No es la primera vez que la colega que no contaba chimentos y hoy se pelea con cuanta vedetonga se le cruce, se equivoca mal con el tema de las mediciones. Durante todo el año pasado fue el único bastión donde se resistía el embate de Telefe sobre Canal 13. Desde las páginas de su desaparecido blog armaba números para defender la caída de las huestes de Adrián Suar. Usaba los minutos donde ganaba el solcito para armar titulares en defensa de ¿su patrón encubierto?

Ni hablar a la hora de las cifras de los teatros. Allí siempre ganaba Gerardo Sofovich, pese a lograr romper el récord de fracasos el año pasado, de los cuales ninguno se vio reflejado desde la “objetividad” de Laurita Ubfal, pequeña mentirosa de los medios. Por suerte el Negro Oro se dio cuenta del voluntario error de la periodista y la corrigió al aire, salvando así la credibilidad del programa más escuchado de la radio nacional.

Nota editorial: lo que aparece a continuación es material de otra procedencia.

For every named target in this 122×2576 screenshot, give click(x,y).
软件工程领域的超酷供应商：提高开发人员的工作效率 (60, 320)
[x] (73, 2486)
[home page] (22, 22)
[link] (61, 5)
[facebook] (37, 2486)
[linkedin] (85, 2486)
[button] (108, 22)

Pero no es el primero error de la rubia, ni en su blog, ni en sus columnas, ni en sus intervenciones radiales. Que ponga en riesgo la confianza que algunos pocos tengan en ella sería lo de menos, lo peor es que arriesga la transparencia y honestidad de aquellos que la contratan o la tienen a su lado. A veces el fracaso personal hace que uno desee el del otro. Ese es el caso de Laurita, eterna segundona de los que verdaderamente saben lo que es un éxito. Sólo se le pide que no mienta. ¿Será mucho?